I had no idea they were going to do this.  I’d known that they’d looked into adoption several years ago (before I moved to Chicago) and hadn’t had any luck and had considered another woman as a surrogate once upon a time but I’d had not inkling that they were still pursuing the idea of becoming parents. 

 

Apparently they went to see Biff’s parents over the weekend and told them and now are letting their friends know.  It wasn’t something they really wanted to let anyone know about until they were sure of the pregnancy but now the surrogate mother is past the first trimester (the baby is due in June) and there haven’t been any problems so they decided to start letting people know.   

 

It’s funny, Biff said that when he told his parents there was going to be a baby they thought at first he was getting a new bulldog because he always calls the dogs “the babies.”  Of course my first thought was that if the baby is a girl he should name her either Zoe or Petunia after the two bulldogs that died though I guess that would be a bit odd. 

 

Very exciting news.  I’m really happy for Biff and Jorge and I think this could be a really good step for Biff.  He’s a wonderful person but running his business (or rather his uncle’s business) has just consumed his life over the past few years.  His office is in his basement and he pretty much lives down there, arguing with Chicago Housing subsidy programs, crazy tenants and even crazier work crews for hours and hours.  He used to be really involved in preserving historic buildings but I don’t think he does much besides work anymore.  At least that was the case when I was working for him full time.   I’ve more or less detached myself from his world since I got laid off—I come in once a week and pay the bills—so things may be a little more balanced but basically I think fatherhood will be good for him.  As I observed with my sister and brother-in-law having small children about basically forces you to rearrange and re-prioritize your life around their needs. 

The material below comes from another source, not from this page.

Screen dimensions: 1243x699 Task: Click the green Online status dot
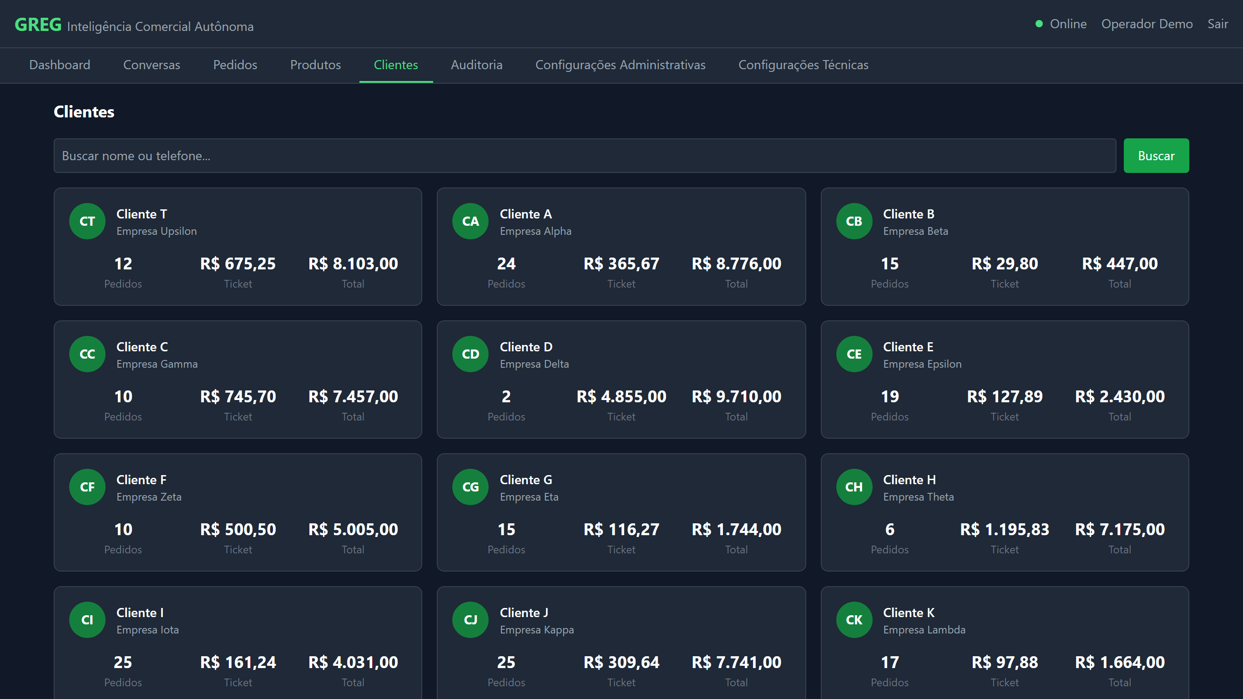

I do hope it's a girl.  I do I do. 

Sep. 18th, 2007

brown loves pink

I did a fairly unprecedented amount of socializing over the weekend. 

 

On Friday night after work I ended up hanging out with some other cashiers at a bar down and street and then on Sunday afternoon I went to a party at a co-worker’s apartment.  Keeping to my decision to avoid alcohol I didn’t have anything to drink, though I did smoke a bit of pot at the party.  I haven’t touched marijuana since I was a senior in college (circa 1993 or 1994).  I don’t have anything against it per say; I just dislike the physical act of smoking.  Also it’s illegal and even stupid laws can get you in trouble. 

 

I did two hits and I didn’t really get enough to affect me  (my technique being somewhat rusty).  Since I didn’t feel a pressing need to get high I left it at that though I could have had more.  That’s something I never seem to be able to do with alcohol. 

 

It was a pleasant little party and the after work get together was also fun so overall I feel quite good about them both.  It’s nice to know that I can be around people and even participate a little without getting totally fucked-up. 

 

Saturday I went to the 4th annual Renegade Craft Show (my sister and I actually participated in the first right after I got to Chicago).  It’s been in Wicker Park that past three years but this time it was a little to the South an Division just East of Damen.  And it was huge, tons of venders, heaps of nifty stuff.  I could have easily spent several hundred dollars but since I couldn’t I limited my purchases to a t-shirt with a pink squid silk-screened over orangey-pink and cream stripes.  I ran into my sister and she’d bought a vintage slip silk-screened with an octopus print.  They were from totally different vendors.  Apparently multi-armed aquatic creature motifs are popular amongst D.I.Y crafters.  I also picked up a ton of free cards, stickers and buttons.  My favorite little button that said “Brown Loves Pink”.  It was by a designer who used a lot of pink and brown in her work but I’m going to wear it as my final statement on Reservoir Dogs.